**DOCUMENT EXCERPT:**
....................
Dutch Bros Inc. (NYSE:BROS) shareholders are probably feeling a little disappointed, since its shares fell 8.4% to US$28.57 in the week after its latest quarterly results. The result was fairly weak overall, with revenues of US$197m being 5.2% less than what the analysts had been modelling. Earnings are an important time for investors, as they can track a company's performance, look at what the analysts are forecasting for next year, and see if there's been a change in sentiment towards the company. We've gathered the most recent statutory forecasts to see whether the analysts have changed their earnings models, following these results.
After the latest results, the ten analysts covering Dutch Bros are now predicting revenues of US$971.8m in 2023. If met, this would reflect a sizeable 24% improvement in sales compared to the last 12 months. Losses are forecast to balloon 91% to US$0.12 per share. Yet prior to the latest earnings, the analysts had been forecasting revenues of US$986.4m and losses of US$0.078 per share in 2023. So it's pretty clear the analysts have mixed opinions on Dutch Bros even after this update; although they reconfirmed their revenue numbers, it came at the cost of a massive increase in per-share losses.
....................
Can you carry on the Dutch Bros earnings article above, picking up right after its last sentence?

**DATA:**
....................
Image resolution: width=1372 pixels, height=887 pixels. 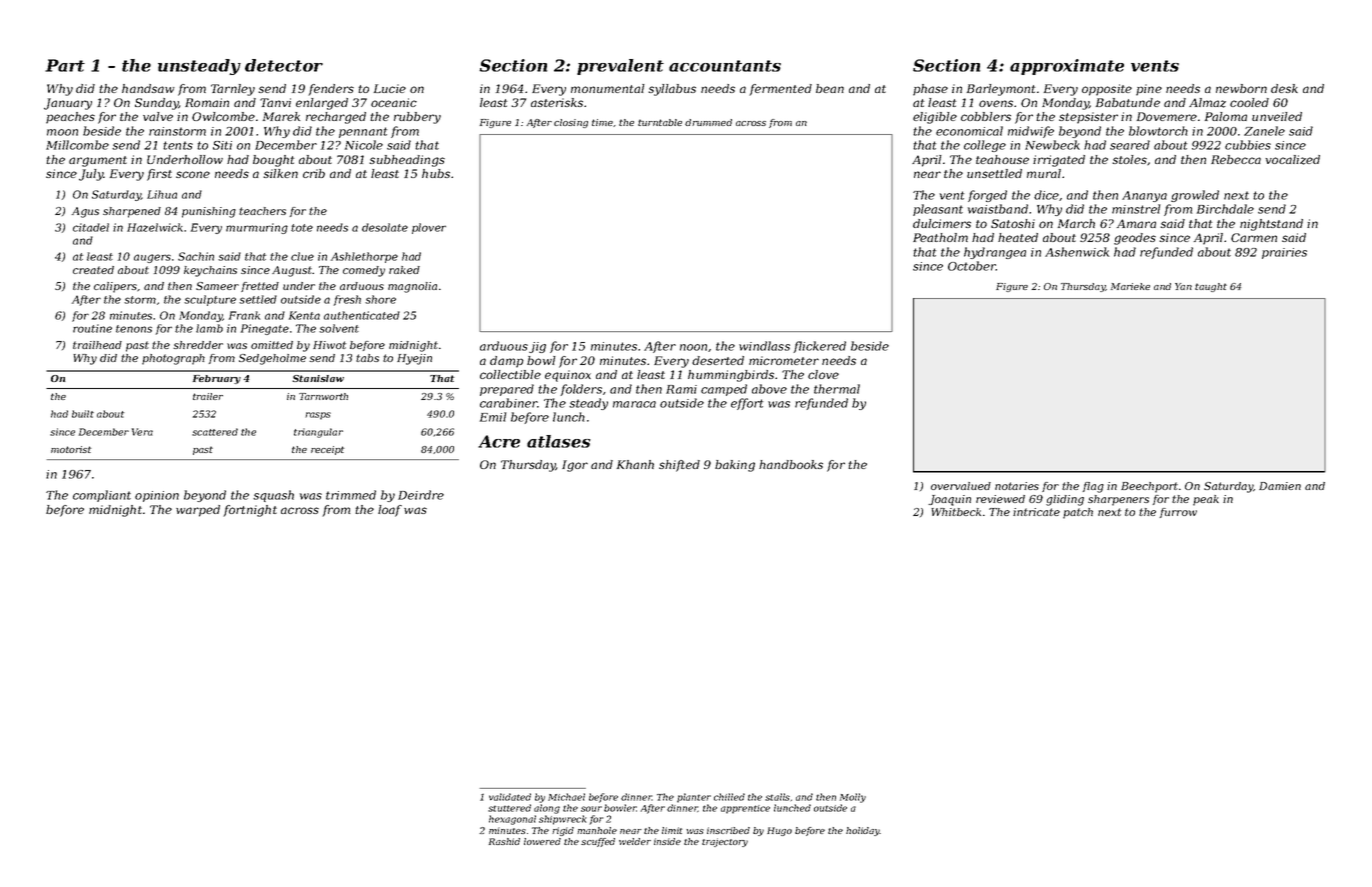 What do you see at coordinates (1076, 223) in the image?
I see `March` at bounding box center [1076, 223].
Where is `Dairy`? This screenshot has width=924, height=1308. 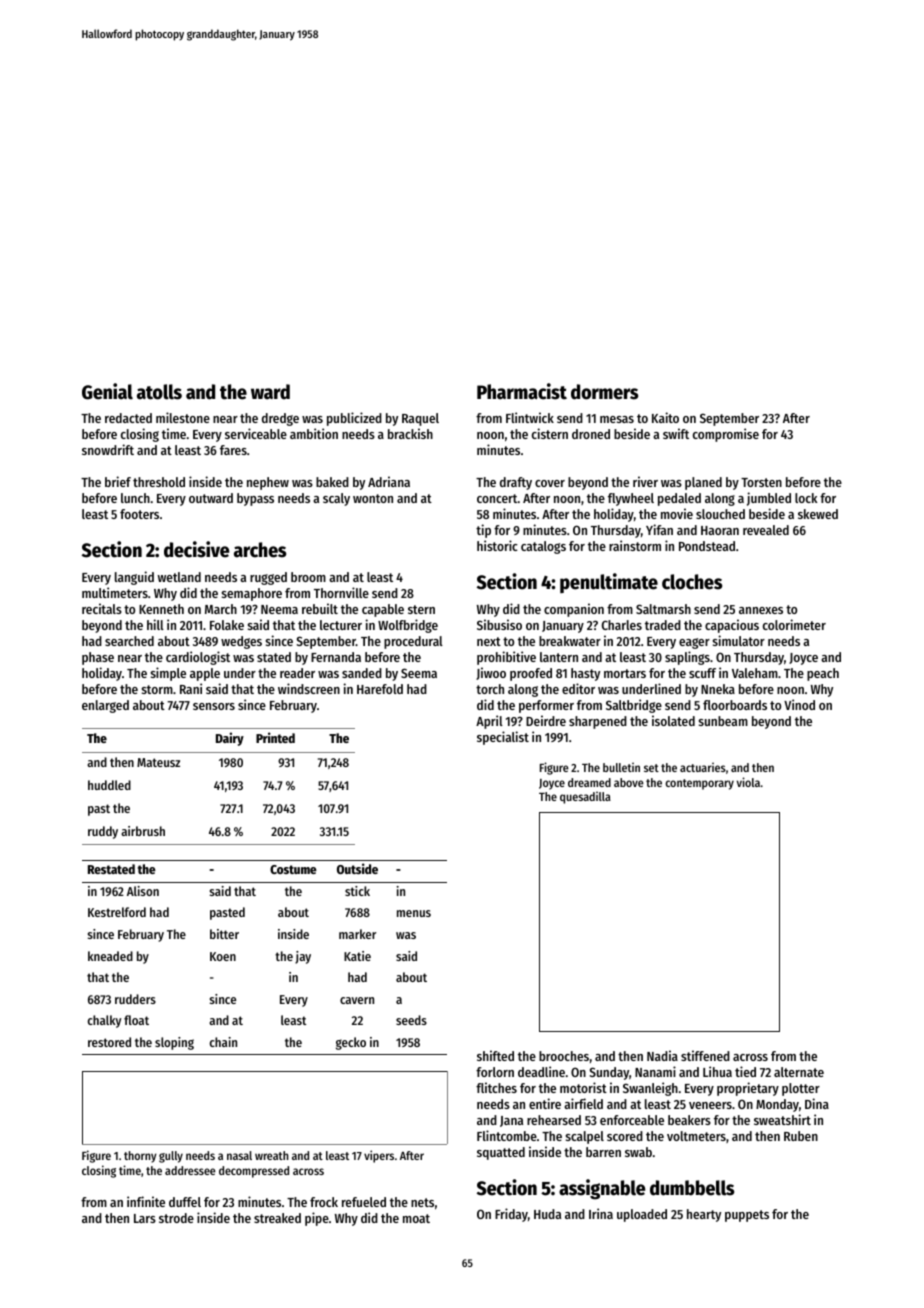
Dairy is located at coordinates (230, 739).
....................
**RESULT FOR THIS EXERCISE:**
The consensus price target held steady at US$38.10, seemingly implying that the higher forecast losses are not expected to have a long term impact on the company's valuation. Fixating on a single price target can be unwise though, since the consensus target is effectively the average of analyst price targets. As a result, some investors like to look at the range of estimates to see if there are any diverging opinions on the company's valuation. The most optimistic Dutch Bros analyst has a price target of US$53.00 per share, while the most pessimistic values it at US$30.00. This is a fairly broad spread of estimates, suggesting that analysts are forecasting a wide range of possible outcomes for the business.
These estimates are interesting, but it can be useful to paint some more broad strokes when seeing how forecasts compare, both to the Dutch Bros' past performance and to peers in the same industry. We would highlight that Dutch Bros' revenue growth is expected to slow, with the forecast 33% annualised growth rate until the end of 2023 being well below the historical 42% growth over the last year. By way of comparison, the other companies in this industry with analyst coverage are forecast to grow their revenue at 11% annually. Even after the forecast slowdown in growth, it seems obvious that Dutch Bros is also expected to grow faster than the wider industry.
The Bottom Line
The most important thing to take away is that the analysts increased their loss per share estimates for next year. Happily, there were no major changes to revenue forecasts, with the business still expected to grow faster than the wider industry. The consensus price target held steady at US$38.10, with the latest estimates not enough to have an impact on their price targets.
With that in mind, we wouldn't be too quick to come to a conclusion on Dutch Bros. Long-term earnings power is much more important than next year's profits. We have estimates - from multiple Dutch Bros analysts - going out to 2025, and you can see them free on our platform here.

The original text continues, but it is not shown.